### WHAT YOU NEED TO DO:
Transcribe exactly the lines below that begin at the line with "Impressum (29, 2423)" and stop after the line with "Diabetes-Nachrichten (139, 97)", leaving out every picture.

======== EXTRACTED ENTRIES ========

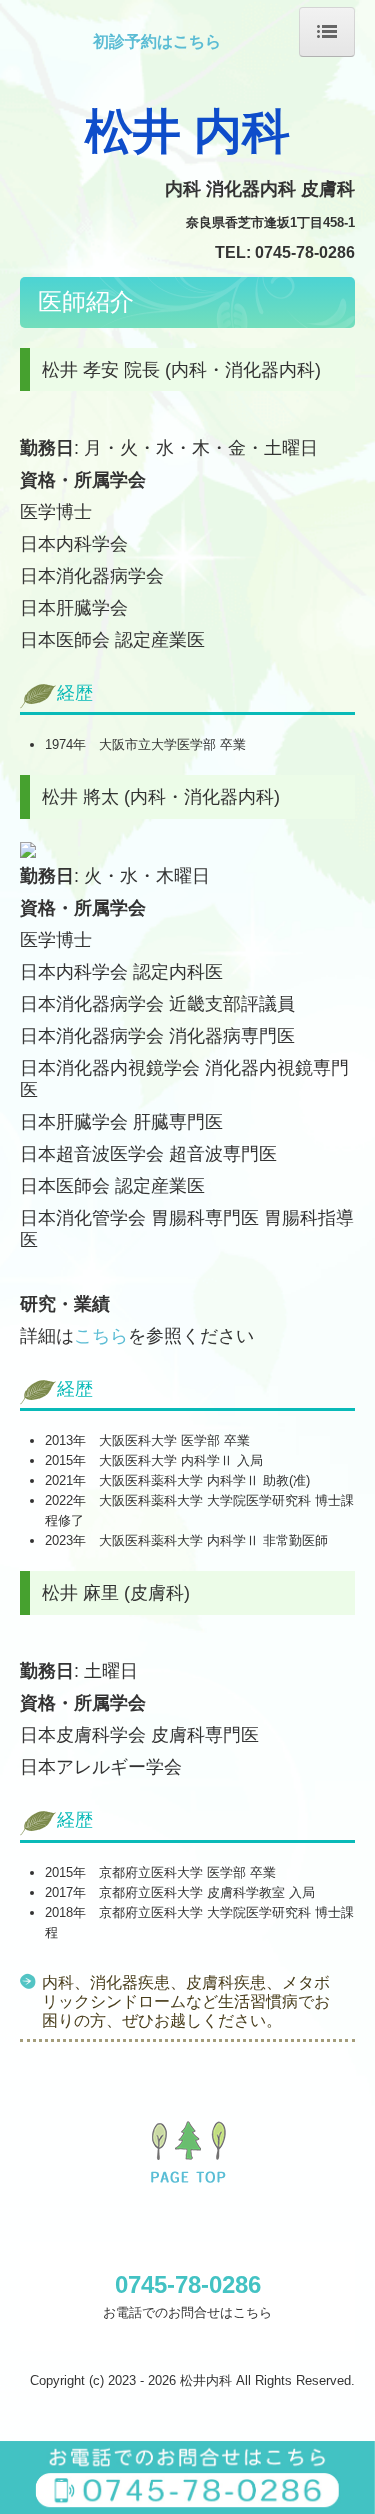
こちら (101, 1336)
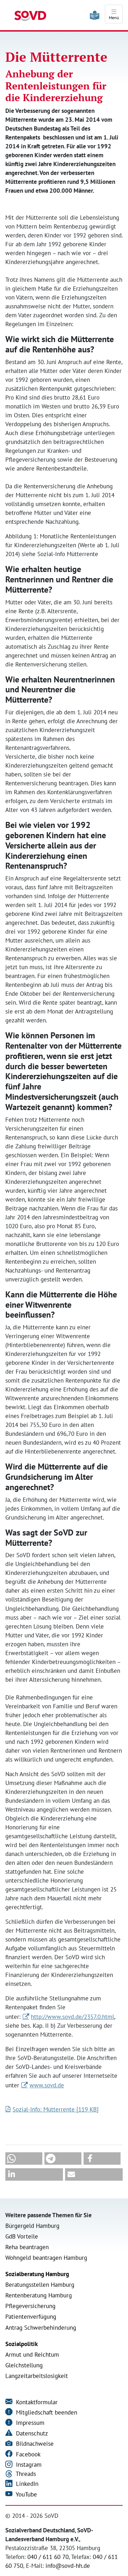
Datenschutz (31, 2433)
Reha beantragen (27, 2247)
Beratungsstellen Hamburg (39, 2285)
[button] (23, 2158)
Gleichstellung (24, 2365)
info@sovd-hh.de (68, 2566)
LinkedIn (26, 2484)
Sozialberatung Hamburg (37, 2274)
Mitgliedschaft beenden (45, 2412)
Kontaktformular (36, 2402)
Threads (25, 2474)
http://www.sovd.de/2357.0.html (72, 2017)
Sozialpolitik (21, 2344)
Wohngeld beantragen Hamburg (46, 2258)
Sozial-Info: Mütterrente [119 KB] (55, 2109)
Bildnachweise (34, 2444)
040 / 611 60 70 (48, 2557)
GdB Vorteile (21, 2236)
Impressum (29, 2423)
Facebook (27, 2454)
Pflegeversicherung (30, 2306)
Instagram (28, 2464)
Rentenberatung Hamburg (38, 2295)
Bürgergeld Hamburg (32, 2226)
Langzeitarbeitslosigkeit (36, 2376)
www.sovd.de (47, 2085)
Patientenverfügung (30, 2316)
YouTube (25, 2494)
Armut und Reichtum (32, 2354)
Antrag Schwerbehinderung (40, 2327)
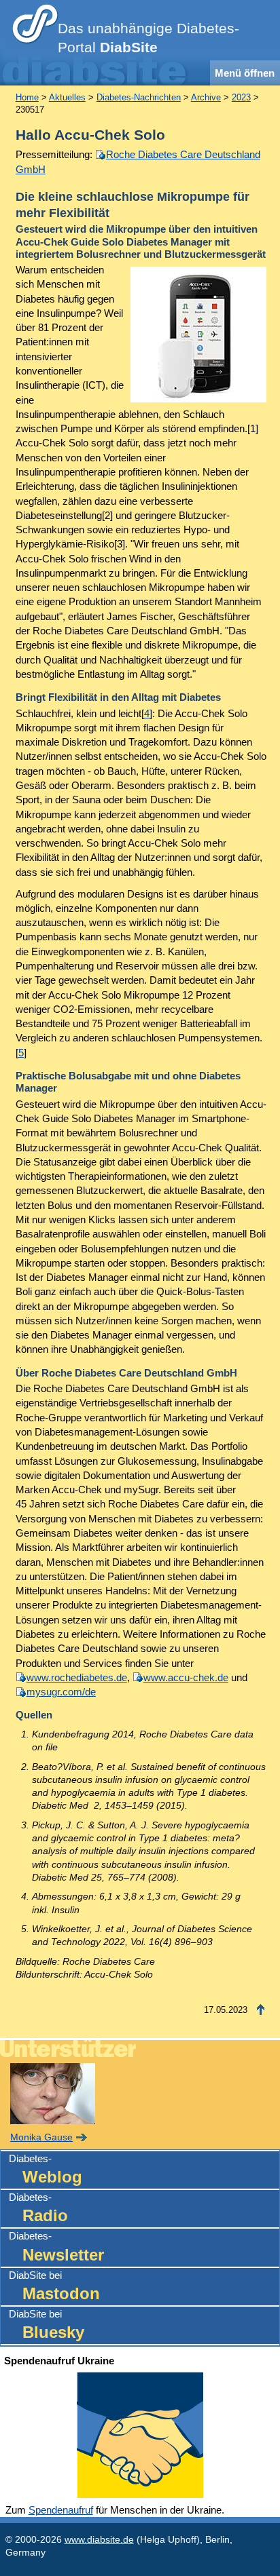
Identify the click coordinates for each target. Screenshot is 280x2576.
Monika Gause (41, 2137)
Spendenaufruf (61, 2510)
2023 (241, 97)
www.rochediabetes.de (77, 1677)
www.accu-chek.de (185, 1677)
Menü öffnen (245, 73)
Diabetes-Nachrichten (139, 97)
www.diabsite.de (99, 2540)
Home (27, 97)
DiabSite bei (54, 2286)
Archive (206, 97)
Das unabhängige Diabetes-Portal (148, 38)
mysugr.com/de (61, 1691)
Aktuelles (67, 97)
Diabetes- (45, 2169)
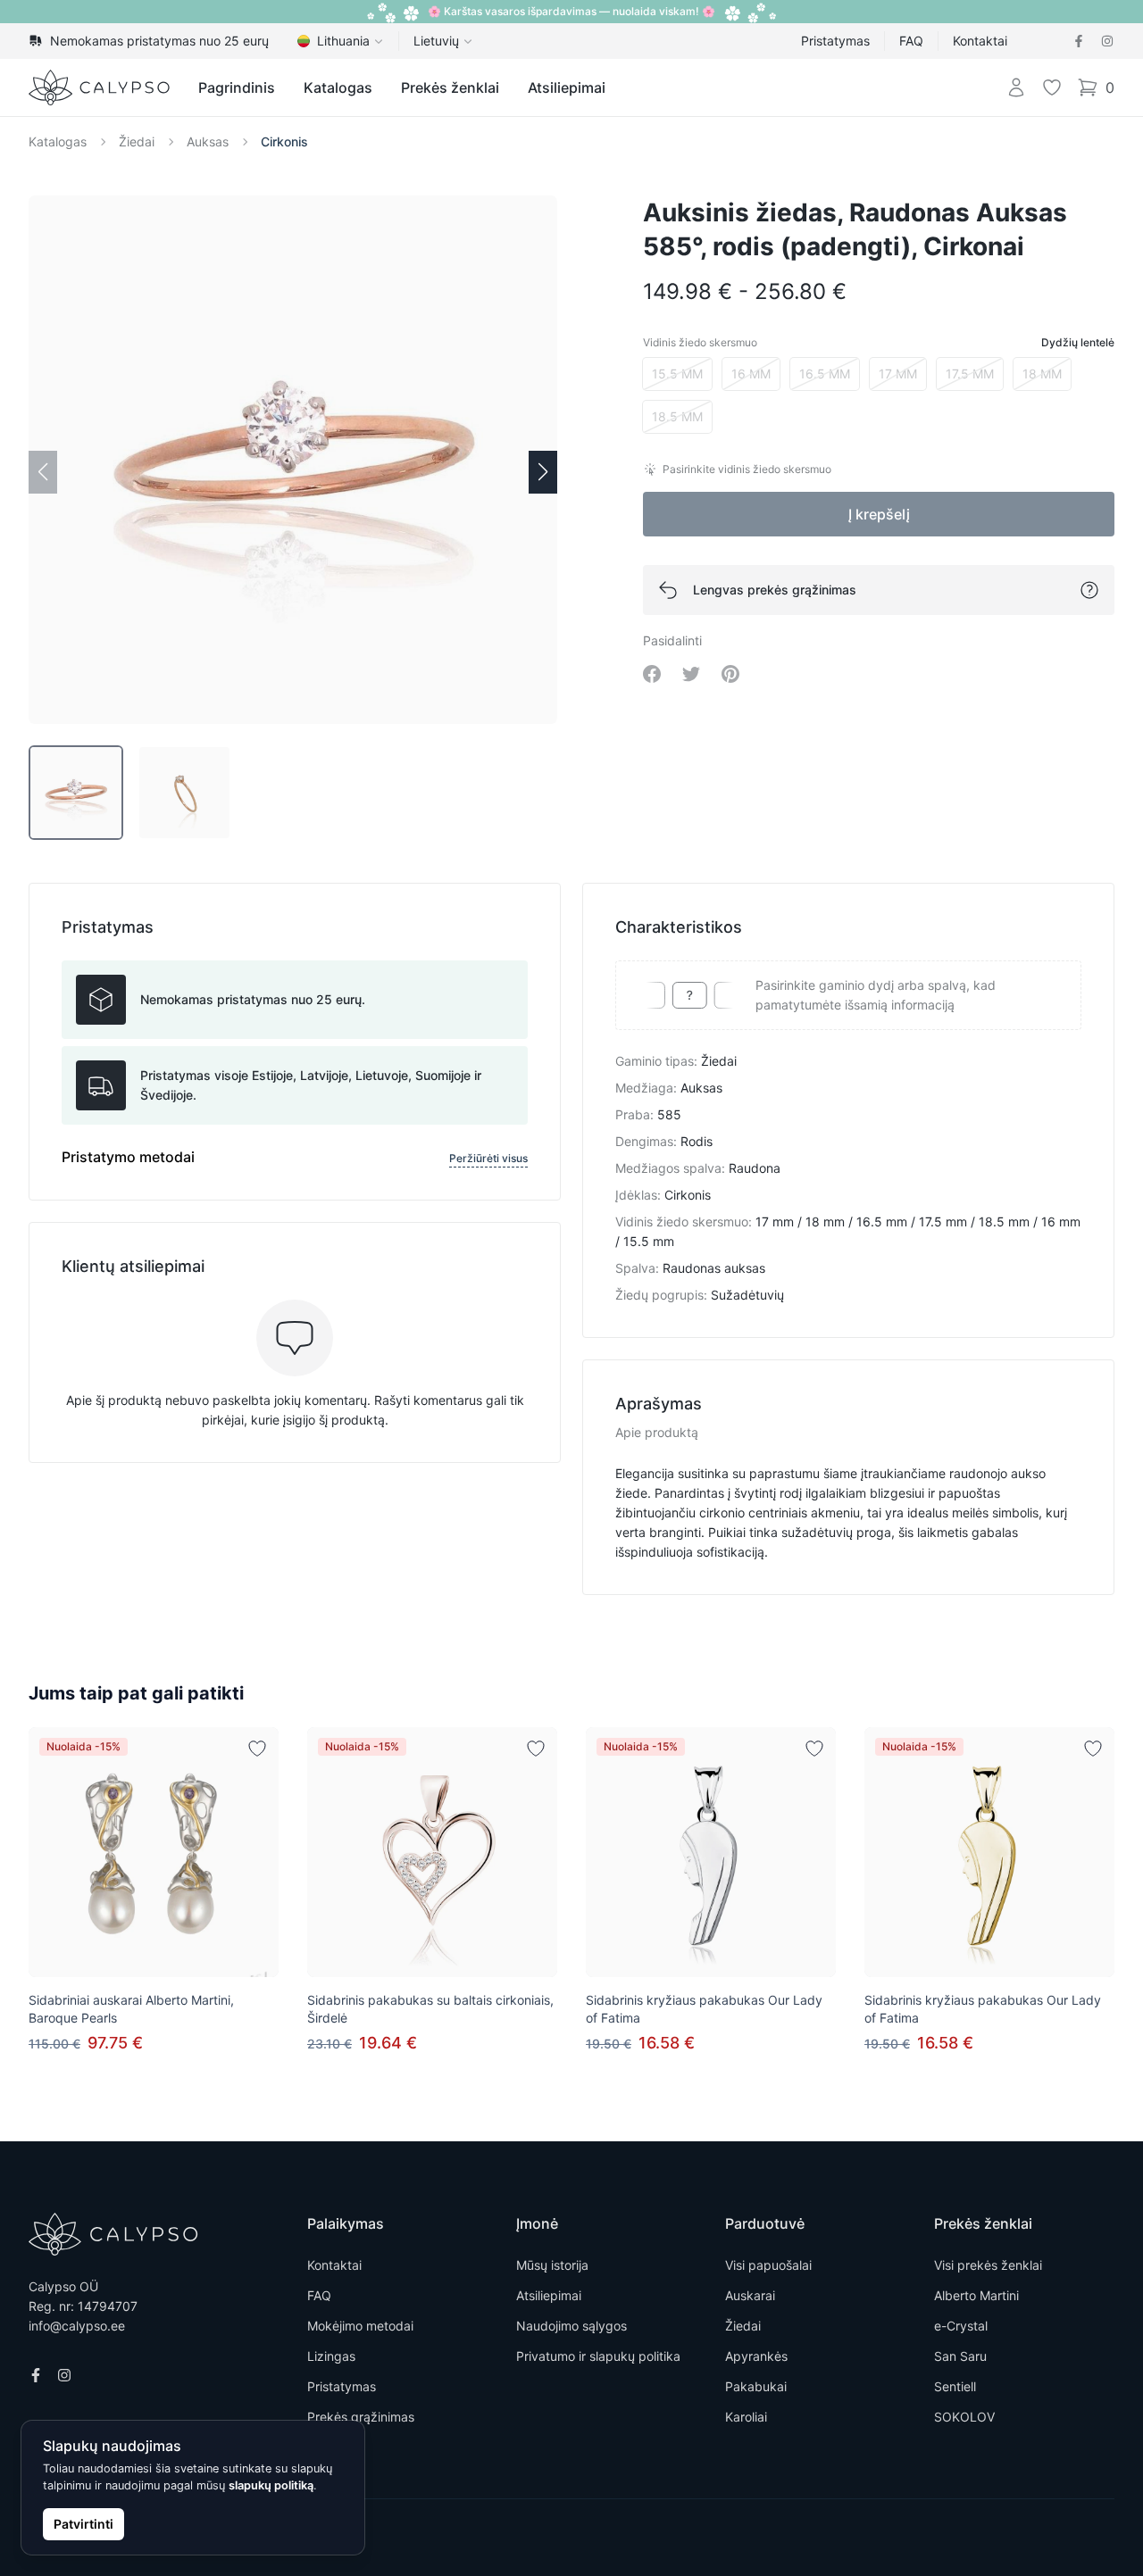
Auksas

========

### EXERCISE OUTPUT:
Impressum (29, 2423)
Facebook (27, 2454)
Pflegeversicherung (30, 2306)
Instagram (28, 2464)
Rentenberatung Hamburg (38, 2295)
Bürgergeld Hamburg (32, 2226)
Langzeitarbeitslosigkeit (36, 2376)
www.sovd.de (47, 2085)
Patientenverfügung (30, 2316)
YouTube (25, 2494)
Armut und Reichtum (32, 2354)
Antrag Schwerbehinderung (40, 2327)
Identify the click coordinates for each target. Screenshot is 280x2576.
Monika Gause (41, 2137)
Spendenaufruf (61, 2510)
2023 (241, 97)
www.rochediabetes.de (77, 1677)
www.accu-chek.de (185, 1677)
Menü öffnen (245, 73)
Diabetes-Nachrichten (139, 97)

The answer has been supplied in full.